Your answer must be the exact lines from the one holding "Given: Close the tag editor with the X" through the last line of the records below, with no pictures.

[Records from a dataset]
*** Block opens ***

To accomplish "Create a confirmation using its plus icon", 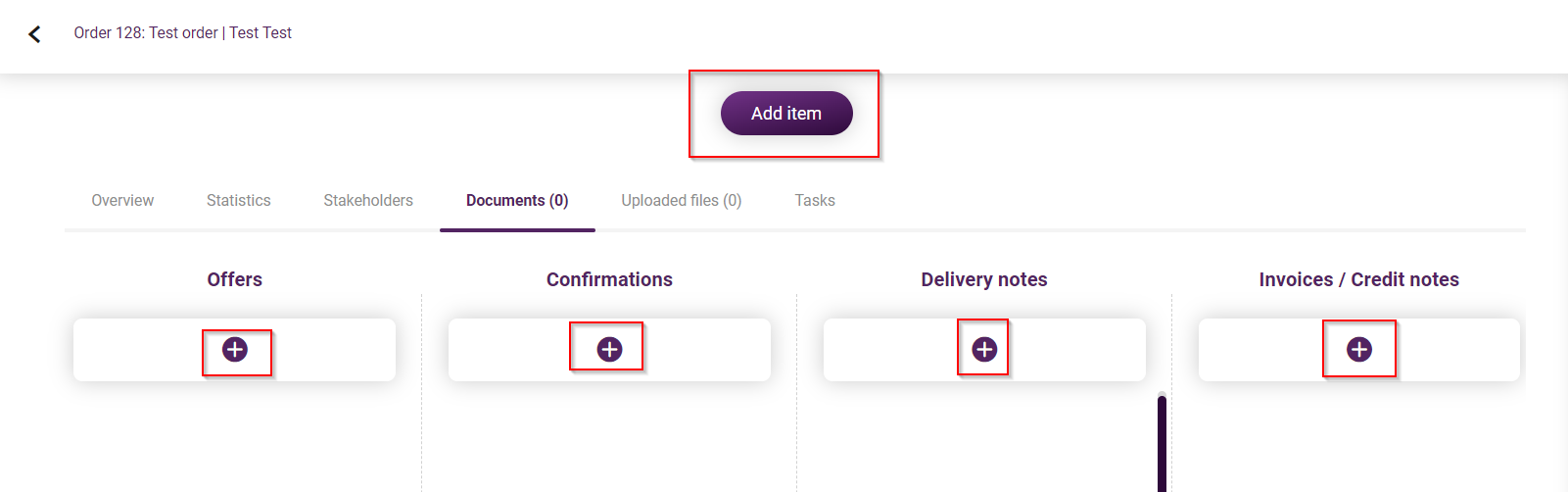I will click(609, 350).
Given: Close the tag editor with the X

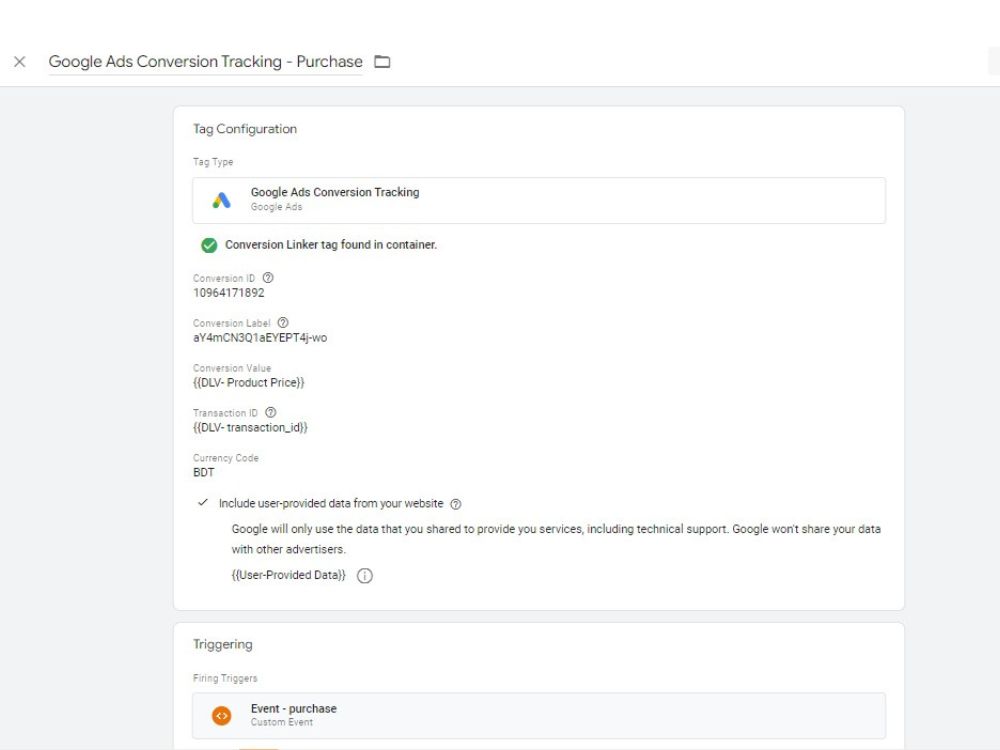Looking at the screenshot, I should (18, 61).
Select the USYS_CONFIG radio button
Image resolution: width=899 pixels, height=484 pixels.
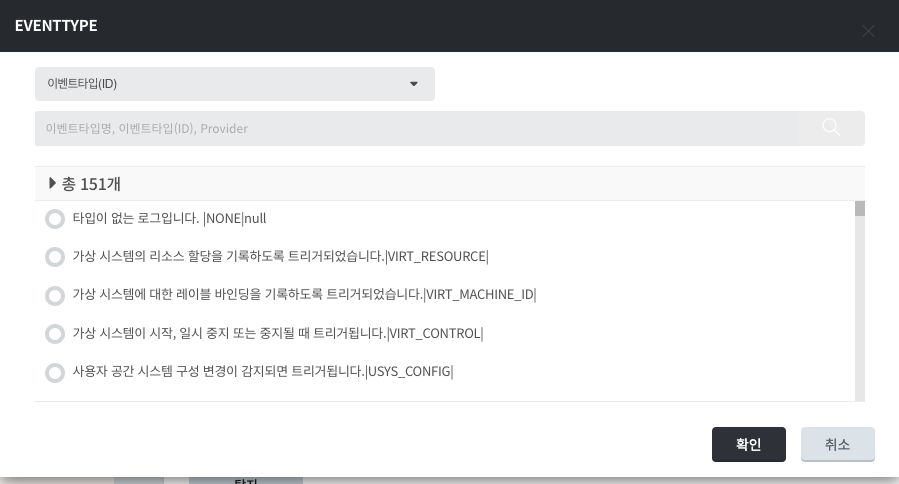click(55, 373)

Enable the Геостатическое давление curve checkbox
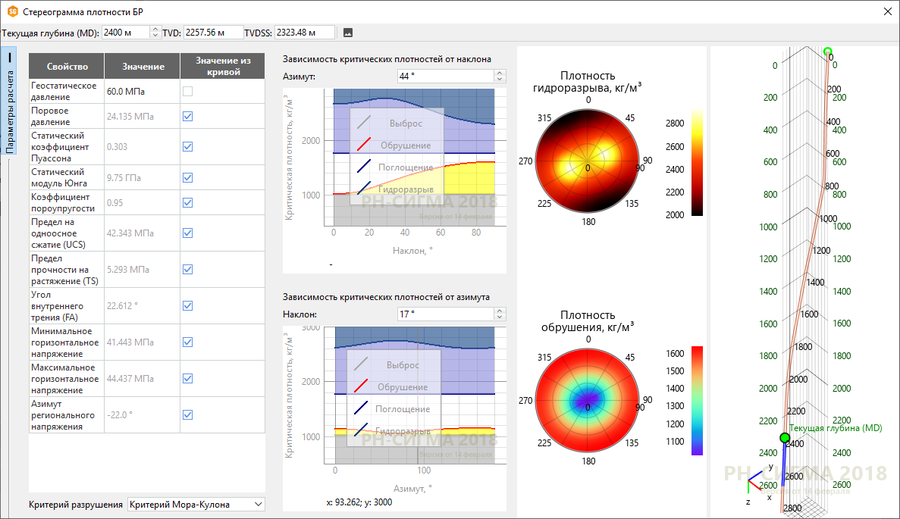click(187, 91)
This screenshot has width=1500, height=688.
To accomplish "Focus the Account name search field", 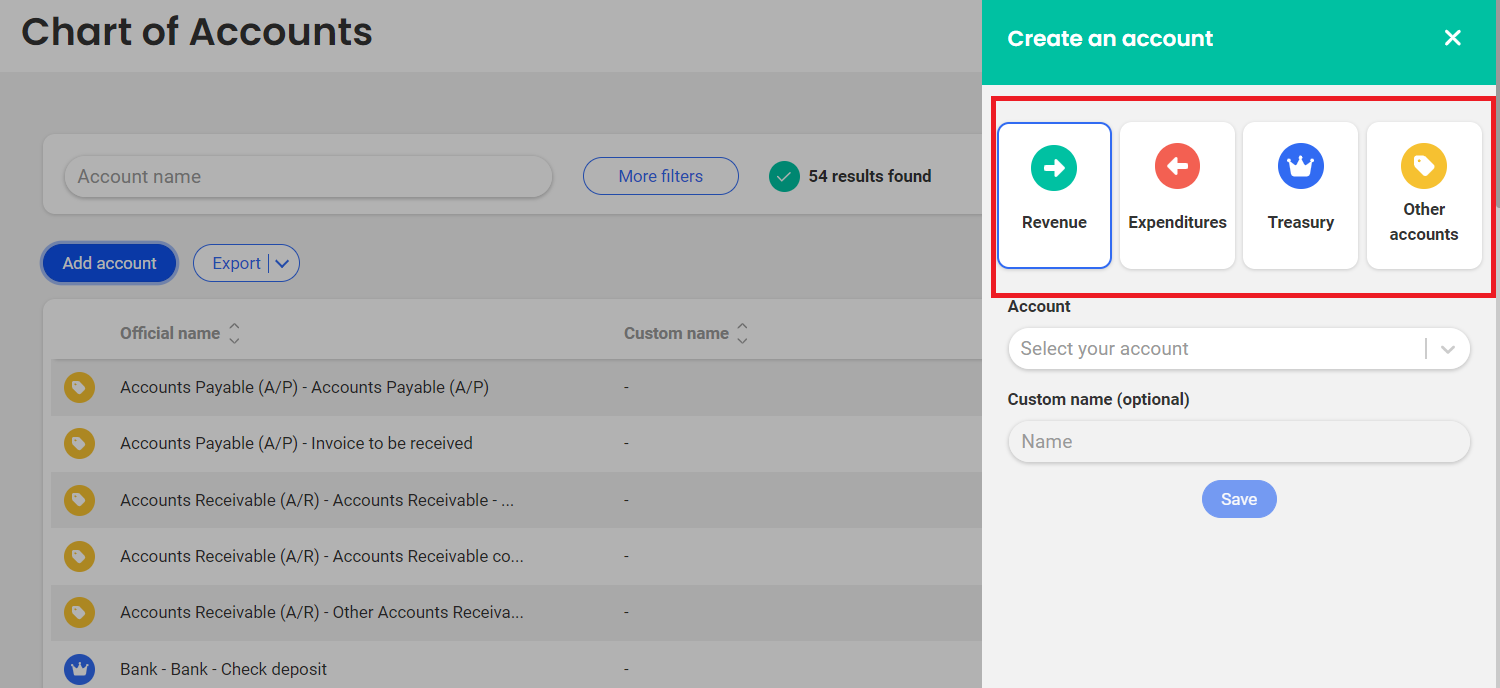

*** Block closes ***

** Solution to the exercise **
Given: Close the tag editor with the X

Looking at the screenshot, I should (18, 61).
Select the USYS_CONFIG radio button
Image resolution: width=899 pixels, height=484 pixels.
click(55, 373)

Enable the Геостатическое давление curve checkbox
click(187, 91)
This screenshot has width=1500, height=688.
To accomplish "Focus the Account name search field", 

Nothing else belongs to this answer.